Of course, for such constitutional vandalism to take place, one always needs enablers. Zuma is surrounded by many of them, all keen to save themselves from scrutiny in some way - from Carl Niehaus, Ace Magashule, Jessie Duarte to Tony Yengeni and a raft of others. They are the veritable Rogues’ Gallery.
As the ANC increasingly lost its way and the courts became a line of defence against impunity, so the discomfort with the judiciary has increased.
Anti-constitutional utterances from some within the ANC are not new. This is also worth recalling, if only to indicate the degradation of the ANC itself and the hollow shell it has become.

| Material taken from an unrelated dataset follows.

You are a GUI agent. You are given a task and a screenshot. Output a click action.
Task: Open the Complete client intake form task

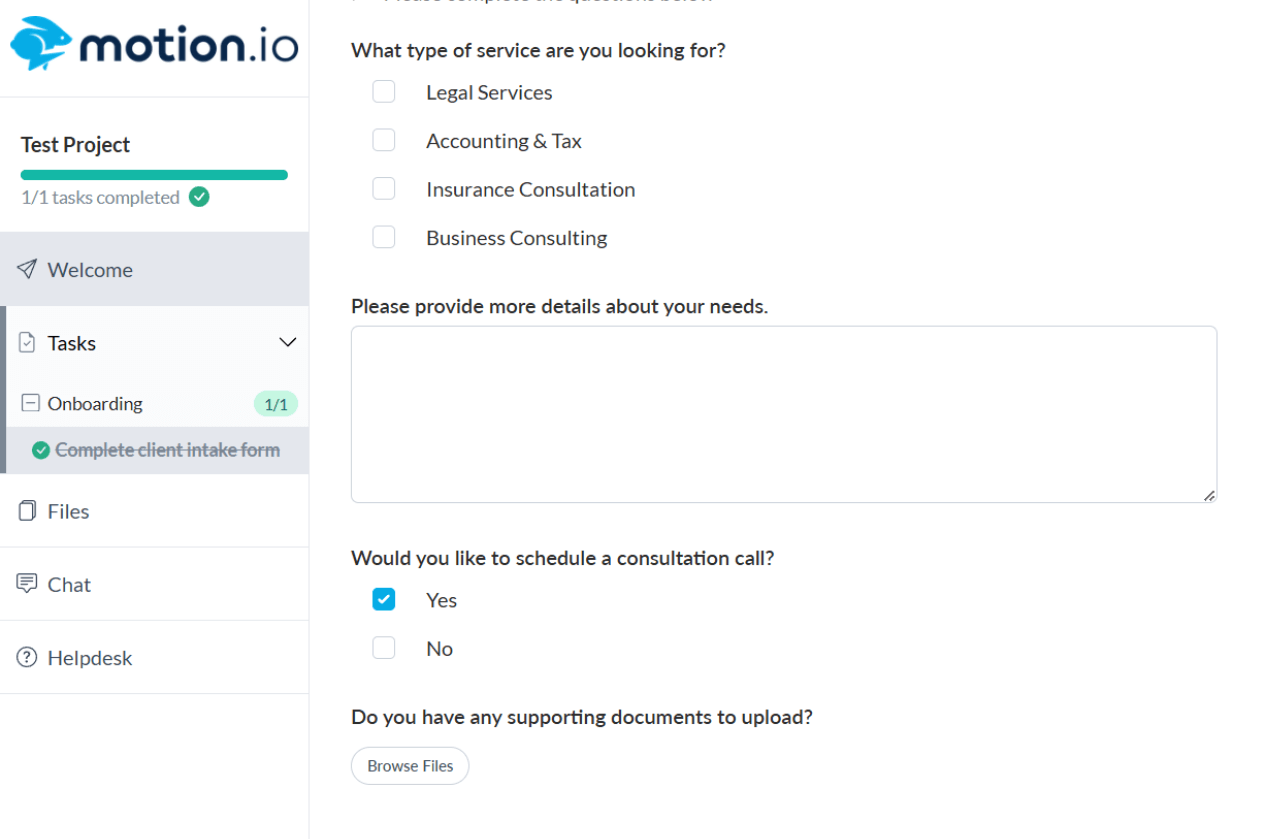click(167, 450)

Let us cast our minds back to 2015, when the High Court in Pretoria ruled that our government’s failure to arrest then Sudanese president Omar Al-Bashir was unconstitutional. By the time the judgment was handed down, Al-Bashir had already left the country, yet it was vital to establish that the state is not above the Constitution.
The then secretary-general of the ANC Gwede Mantashe launched an attack on the courts, citing them as “problematic” and further declaring there were “some sections” of the court system driven by a desire to “create chaos for governance” in South Africa. His deputy Jessie Duarte followed suit with similar criticisms.
Going even further back, to 2012, the ANC’s Ngoako Ramatlhodi launched a harsh attack on the judiciary while delivering a lecture in honour of 1940s ANC president AB Xuma. Ramatlhodi accused the judiciary of seeking to undermine the executive.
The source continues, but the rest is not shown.